Depois de voltar ao barco, Edgley se entrega a pizza, hambúrgueres e sorvete. “Nada está fora do cardápio quando você está tentando compensar essa quantidade de calorias”. Ainda assim, ele segue o banquete de junk food com um smoothie verde feito de Protein Works Super Greens. Edgley diz que em mais de 100 dias de natação, ele não teve que passar um dia doente.

Monique Ryan, uma nutricionista e autora de Nutrição Esportiva para Atletas de Endurance, concorda que a dieta de Edgley é uma boa abordagem para alimentar esse desafio extremo. Carboidratos, fluidos e eletrólitos são os principais nutrientes que o corpo precisa durante a movimentação. Quando Edgley está no barco, uma refeição composta de “meio prato de carboidratos, um prato de proteína e um quarto de gordura” fornecerá o que ele precisa para se recuperar, diz Ryan. O smoothie de acompanhamento oferece algumas calorias e nutrientes extras sem ocupar muito espaço no estômago, que pode ainda estar cheio desde a refeição anterior.

Cérebro

Para poder nadar com as marés, Edgley teve que interromper seus períodos de descanso. Ele adotou um esquema de sono bifásico, cochilando cerca de quatro horas durante a noite e outras três durante o dia.

Não foi fácil dormir em dois pedaços. Embora ele não tenha problemas para se afastar em seu estado cansado, “não são sete horas de sono profundo e de qualidade”, diz Edgley. “Isso é uma coisa que é desafiadora – é esse sono constante e perturbador”.

“Geralmente, quanto mais você começa a dividir o sono, menos vai fazer por você”, diz Christopher Winter, um especialista em sono e autor de The Sleep Solution. Além do mais, dormir durante o dia é complicado devido ao ritmo circadiano do corpo. Enquanto o que Edgley está fazendo não é “terrivelmente insustentável”, não é ideal, diz Winter.

Longos períodos de tempo sozinhos na água também podem prejudicar a mente. “Se você for picado por uma água-viva e deixado sozinho com seus pensamentos, [sua mente] pode ir a lugares muito escuros”, diz Edgley. “Um dos maiores preditores de se isso é um sucesso ou não será, na verdade, aquele aspecto mental intangível”.

A privação sensorial, a dor constante e a exaustão combinam-se em tais eventos de resistência, diz Frances Klemperer, psiquiatra do Chelsea and Westminster Hospital, em Londres, que estudou nadadores do canal inglês. Esses fatores psicológicos podem facilmente levar ao desespero e desistir. E quando não há nada para olhar além do céu e da água por horas, a mente subestimada evoca ilusões e alucinações. Para evitar isso, Klemperer diz: “Tentar ocupar a mente é muito importante”.

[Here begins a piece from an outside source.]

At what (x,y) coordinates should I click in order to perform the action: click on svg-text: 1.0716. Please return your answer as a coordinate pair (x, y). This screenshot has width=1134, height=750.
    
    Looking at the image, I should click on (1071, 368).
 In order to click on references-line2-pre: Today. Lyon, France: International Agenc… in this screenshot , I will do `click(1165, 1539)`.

Edgley desenvolveu algumas estratégias para lidar com a monotonia marinha. Ele lê muito no barco e medita sobre seus livros na água. A chave é ficar entretido, diz ele.

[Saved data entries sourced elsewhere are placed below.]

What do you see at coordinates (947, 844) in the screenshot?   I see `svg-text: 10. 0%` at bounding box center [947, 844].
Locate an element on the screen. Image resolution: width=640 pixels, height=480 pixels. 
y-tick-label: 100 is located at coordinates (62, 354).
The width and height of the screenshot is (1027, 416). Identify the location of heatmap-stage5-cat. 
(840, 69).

“Eu posso fazer barulhos engraçados debaixo d’água ou rir de uma piada que pensei, ou posso estar pensando no que terei na minha pizza quando sair”, diz Edgley. “O segredo mental é que não há segredo – é sobre ser o mais criativo possível e ocupar a mente com algo maior do que o seu ombro doendo ou a língua caindo”.

*Texto publicado originalmente na Outside USA.